Thursday, March 06, 2003

This is an article from the Weekly World News... I'm afraid, and you should be too!!!

By MICHAEL FORSYTH
LONDON -- Most theoretical physicists now believe time travel is possible and will be achieved within the next 5,000 years -- meaning your next door neighbor could be from the future and you may not even know it!

"Beyond scientific theory, there is tangible evidence of human time travel," notes one top British physicist.

"Objects known as anachronisms have been found out of their appropriate time, ranging from electric batteries dug up in ancient Greek ruins to a modern-type digital watch left behind in a Chicago hotel room in 1925."

And some experts calculate that the number of time travelers now operating in the United States could number anywhere from several hundred to 8,000.

"Why they've come back is a mystery.

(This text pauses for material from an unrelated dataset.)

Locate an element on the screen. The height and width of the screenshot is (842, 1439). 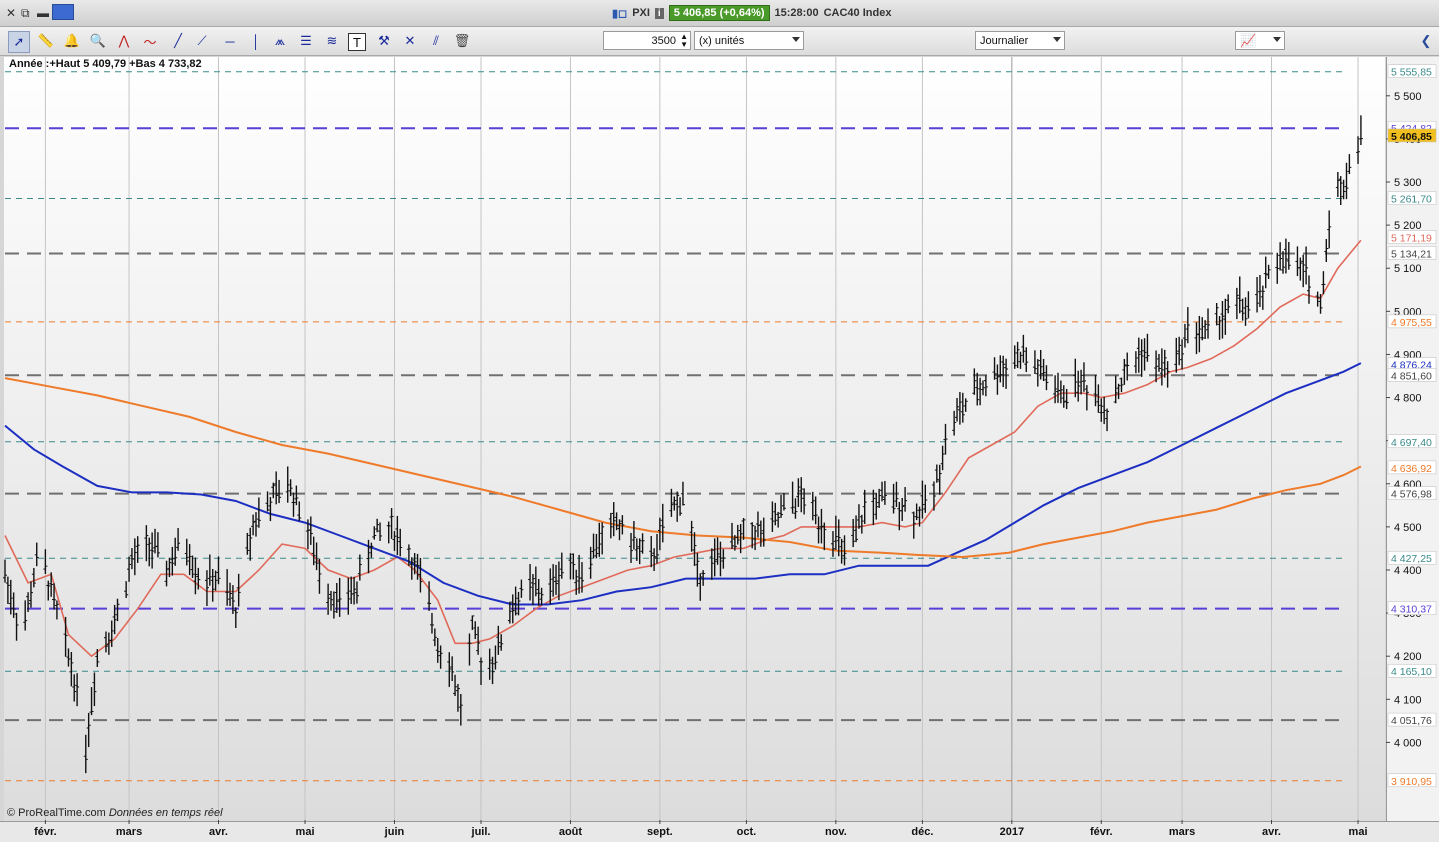
price-tick-label: 4 000 is located at coordinates (1408, 743).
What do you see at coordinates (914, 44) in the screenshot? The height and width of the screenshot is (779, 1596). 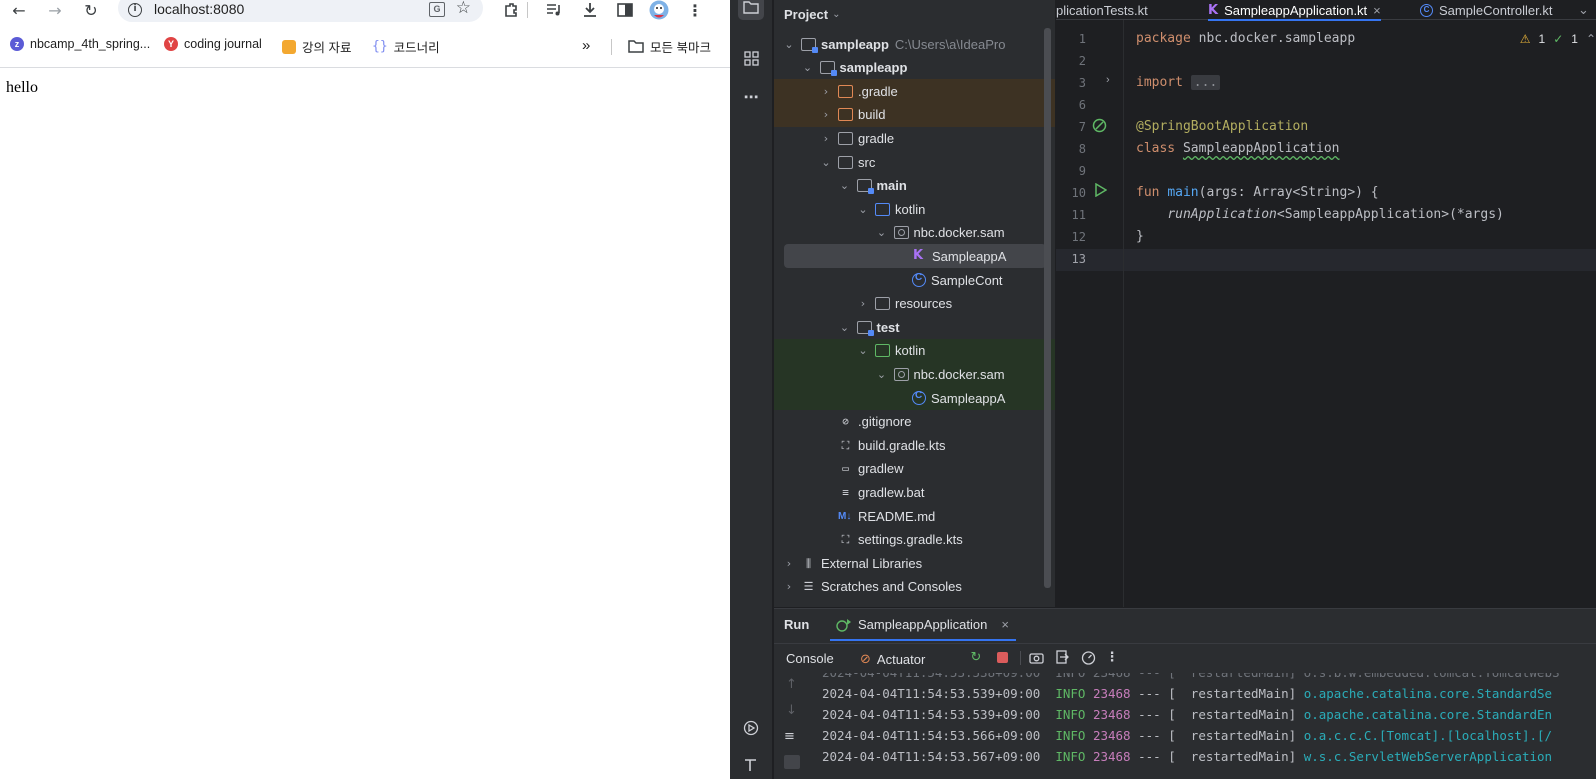 I see `tree-item: ⌄ sampleapp C:\Users\a\IdeaPro` at bounding box center [914, 44].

They could be trying to alter the past -- or they might just have chosen to live in a simpler era," says the expert.

Clever time travelers must do everything possible to fit in. But here, from experts, are 9 telltale signs that the Joneses are really the Jetsons:

1. Lack of body hair -- Modern humans are less hairy than cavemen and evolution experts predict people of the future will be even less hairy.

2. Great stock tips -- While time travelers may conceal their wealth and pose as ordinary middle-class suburbanites, their ability to "guess" which stocks are will go through the roof may strike you as uncanny.

3. Missing pinky toe -- Scientists say that as man continues to evolve, our pinky toes will gradually disappear over the next thousand years.

4. Wins Super Bowl pool and other sports bets unusually often.

5. Slips of the tongue -- May refer to current events or people in the past tense, for example, saying, "Boy, George Clooney sure was a great actor."

6. Cryptic warnings -- For instance, "When you take that trip to New York on September 11, it might be a good idea to visit the Empire State Building instead of the World Trade Center -- just trust me on this one."

7. Pet dog belongs to an unknown "mystery" breed -- Your neighbor will probably counter that the unusual-looking pooch is "just a mutt."

8. Strange gadgets around the house -- Though they'll try to keep them out of sight, you may come across unidentified devices under sofa cushions.

9. Uses out-of-date slang -- Despite efforts to study our time period, they may mistakenly use phrases that are a few decades off, such as "Groovy."